While most global news companies are struggling to survive in the internet world, China’s official media is having a golden era.

One of the bright spots on the A-share market these days is People.cn, the online version of the People’s Daily, whose shares surged 243% in the past month to a four-year high.

In 12 of the last 15 trading sessions, the shares of the Communist Party mouthpiece surged to a daily limit of 10%. The Shanghai-listed company now has a market capitalization of 34.74 billion yuan (US$5.18 billion), or an incredible 380 times historic earnings.

To put it into perspective, it is worth more than the total market cap of all Hong Kong media that includes Television Broadcasts, Apple Daily and a dozen others.

People.cn said investors should be mindful of their risks in light of the big trading volume and turnover.

Owned 48.8% by the People’s Daily Group and 8.31% by the Global Times, the company said it would report revenue growth of between 100% and 140% last year, thanks to the growth trend of the third-party censorship business.
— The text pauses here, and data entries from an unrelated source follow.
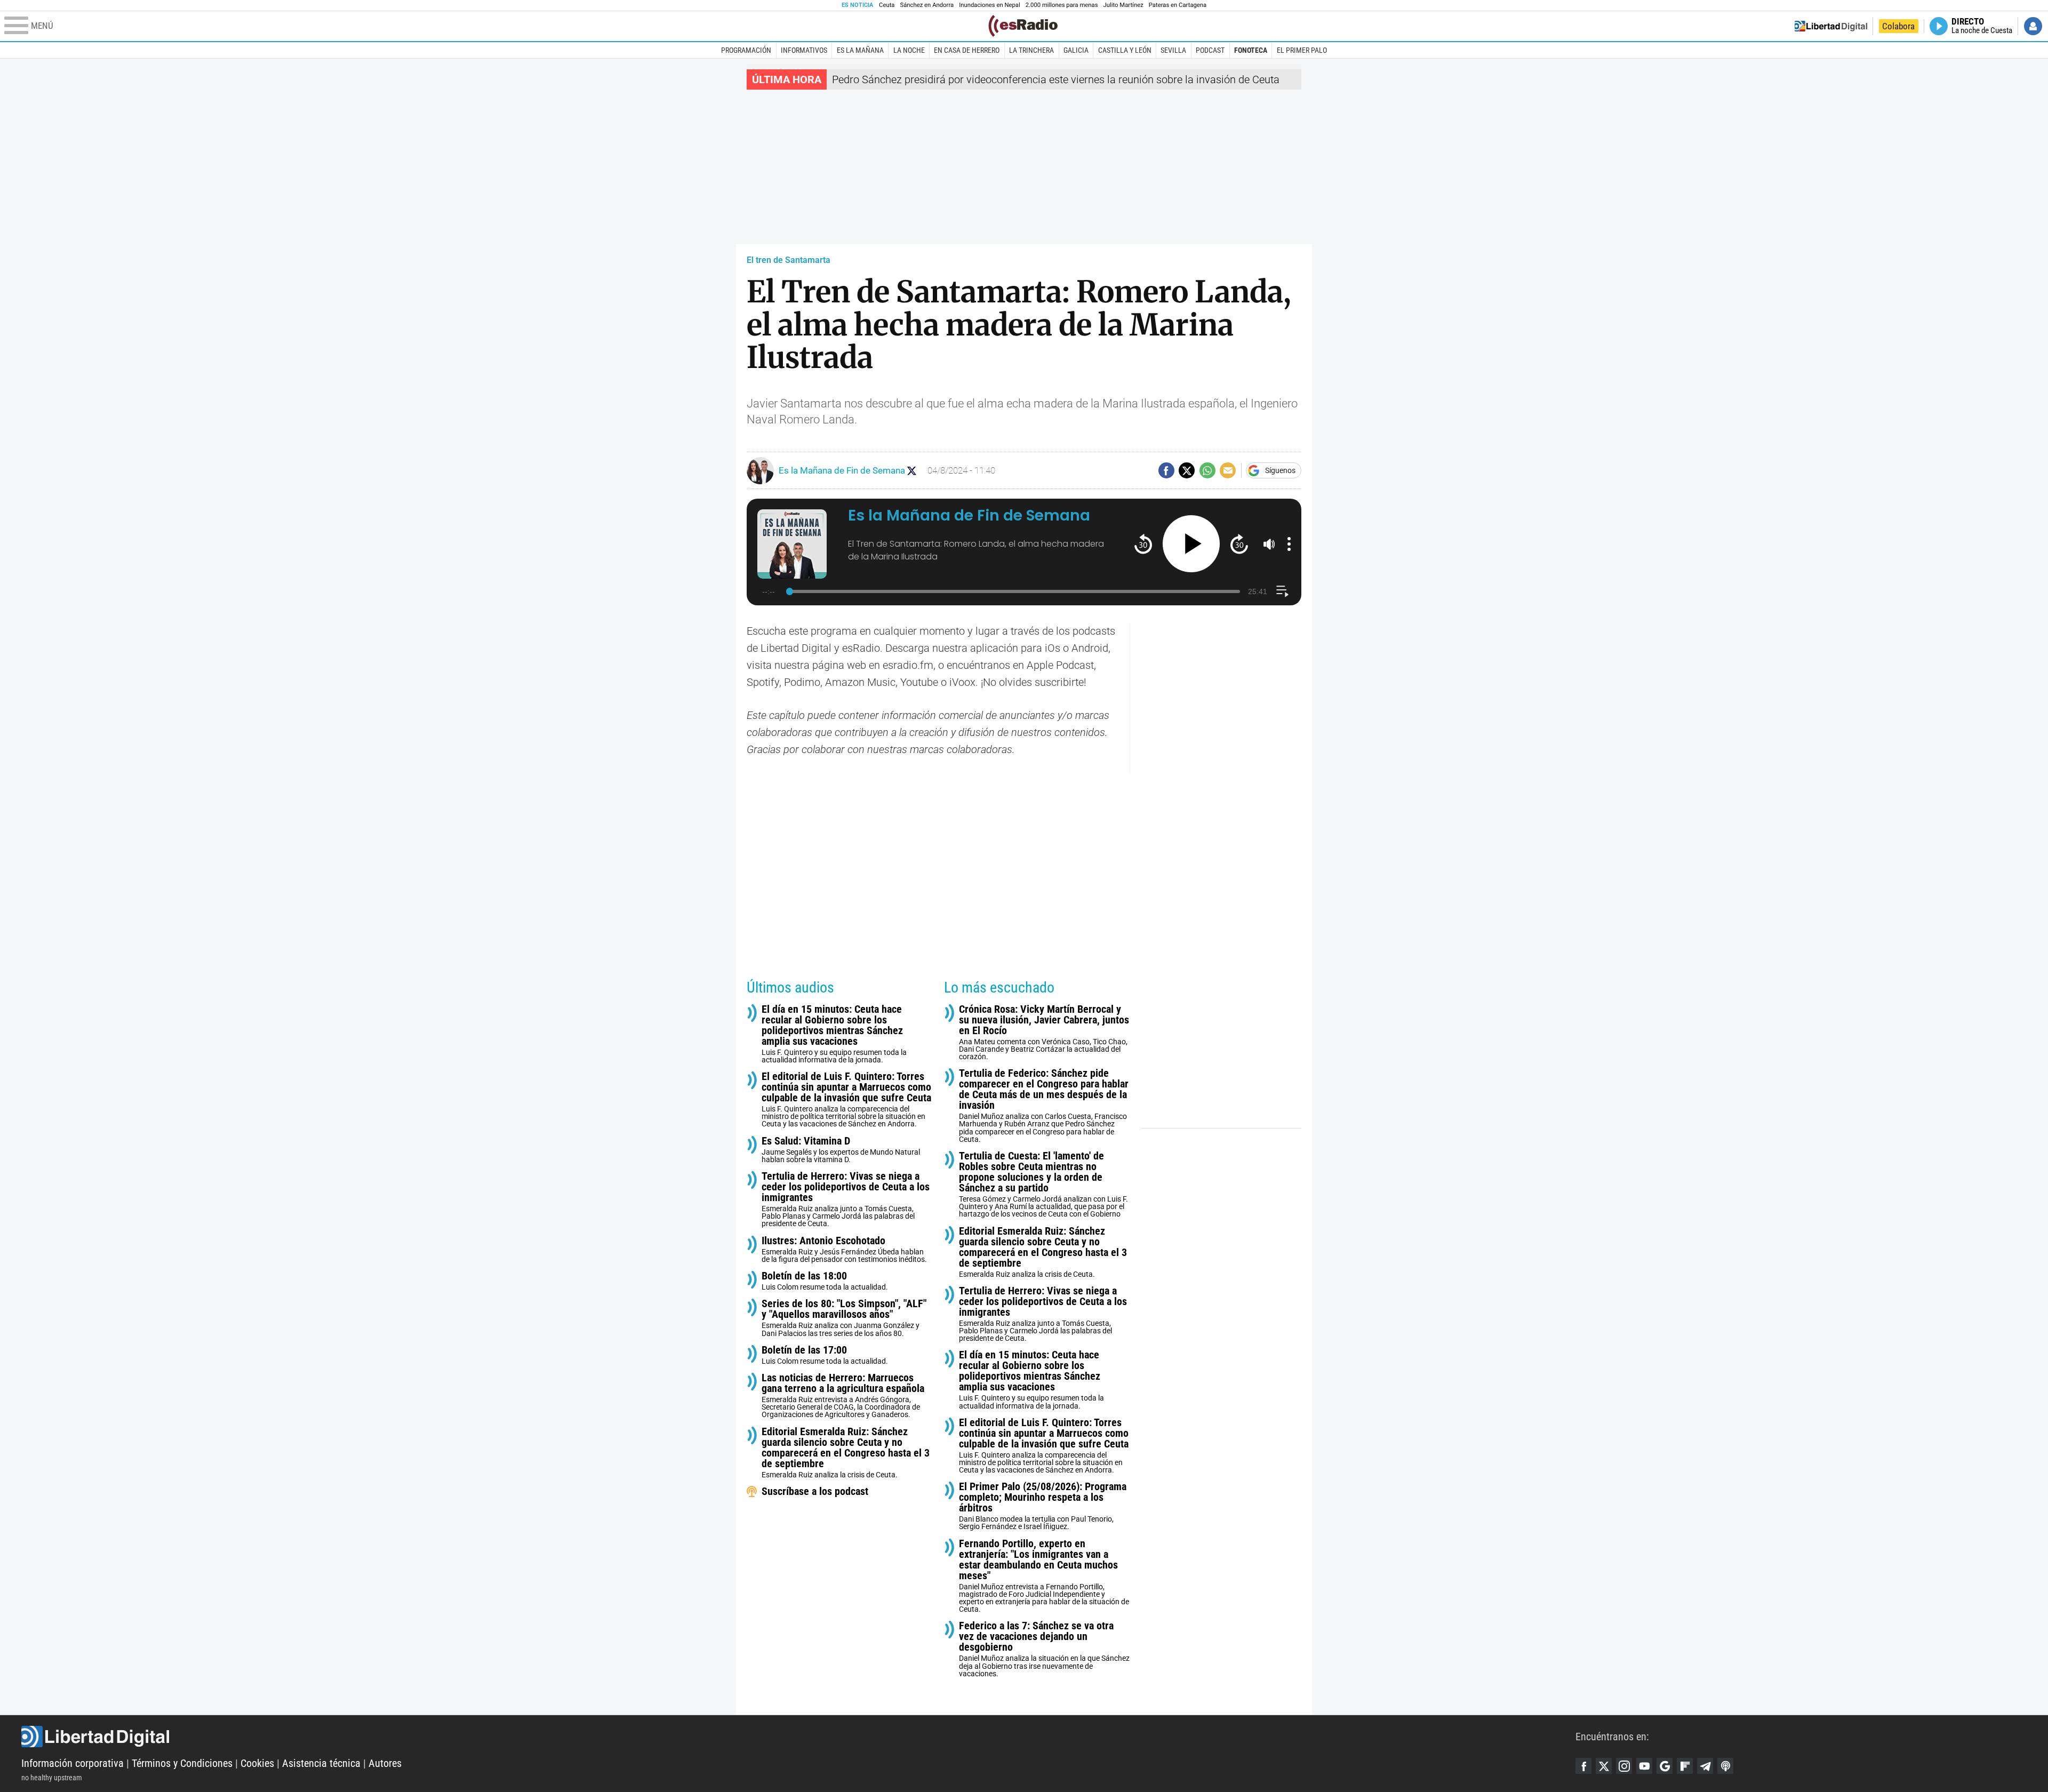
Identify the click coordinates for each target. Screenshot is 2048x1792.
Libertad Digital (798, 1736)
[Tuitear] (1187, 470)
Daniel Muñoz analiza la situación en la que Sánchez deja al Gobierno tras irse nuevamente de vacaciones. (1044, 1648)
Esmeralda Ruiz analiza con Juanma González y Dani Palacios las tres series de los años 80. (844, 1317)
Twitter (1604, 1766)
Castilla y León (1124, 50)
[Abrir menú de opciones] (1289, 544)
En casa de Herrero (966, 50)
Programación (746, 50)
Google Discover (1665, 1766)
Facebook (1583, 1766)
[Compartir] (1166, 470)
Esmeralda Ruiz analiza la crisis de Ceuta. (846, 1452)
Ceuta (886, 5)
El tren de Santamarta (788, 260)
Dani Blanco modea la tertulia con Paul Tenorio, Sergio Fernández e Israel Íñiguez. (1042, 1506)
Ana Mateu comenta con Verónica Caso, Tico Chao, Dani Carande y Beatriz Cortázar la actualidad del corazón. (1044, 1032)
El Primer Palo (1302, 50)
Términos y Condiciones (182, 1763)
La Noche (909, 50)
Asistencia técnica (321, 1763)
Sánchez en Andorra (927, 5)
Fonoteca (1250, 50)
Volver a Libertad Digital (1831, 26)
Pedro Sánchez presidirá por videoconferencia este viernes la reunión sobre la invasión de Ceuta (1055, 79)
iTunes (1725, 1766)
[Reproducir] (1191, 543)
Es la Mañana (860, 50)
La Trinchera (1031, 50)
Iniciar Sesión (2033, 26)
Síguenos (1280, 470)
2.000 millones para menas (1062, 5)
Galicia (1076, 50)
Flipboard (1685, 1766)
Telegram (1705, 1766)
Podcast (1210, 50)
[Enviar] (1207, 470)
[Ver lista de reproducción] (1282, 591)
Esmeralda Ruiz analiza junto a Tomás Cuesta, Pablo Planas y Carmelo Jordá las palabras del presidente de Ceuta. (846, 1199)
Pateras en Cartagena (1177, 5)
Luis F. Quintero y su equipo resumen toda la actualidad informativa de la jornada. (834, 1034)
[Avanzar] (1239, 543)
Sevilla (1173, 50)
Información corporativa (72, 1763)
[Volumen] (1269, 544)
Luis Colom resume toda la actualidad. (825, 1280)
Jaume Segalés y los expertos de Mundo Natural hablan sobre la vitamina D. (841, 1149)
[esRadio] (1023, 26)
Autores (385, 1763)
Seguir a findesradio (912, 471)
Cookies (257, 1763)
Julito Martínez (1123, 5)
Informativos (804, 50)
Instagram (1624, 1766)
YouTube (1644, 1766)
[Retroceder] (1143, 543)
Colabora (1898, 26)
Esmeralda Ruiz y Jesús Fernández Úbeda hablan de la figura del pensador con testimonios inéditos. (844, 1249)
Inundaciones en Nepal (989, 5)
People.cn is tasked with censoring the content of the online media from the major platforms operated by internet giants such as Baidu, Alibaba and Tencent.

This was virtually a licensed insurance business for online media in the age of increasingly tighter control from Beijing. One such example was the closure of a blogger Mi Meng, who claimed to have more than 10 million fans.

Mi Meng had published an article titled the death of a poor No.1 scholar, which was criticized by a People’s Daily’s official on weibo as overselling worries to get their fans. Mi Meng was quick to apologize for its commentary, but it could not save them from being blocked.

That perhaps can explain how influential the People’s Daily is and further proves why companies were happy to pay it to secure their content.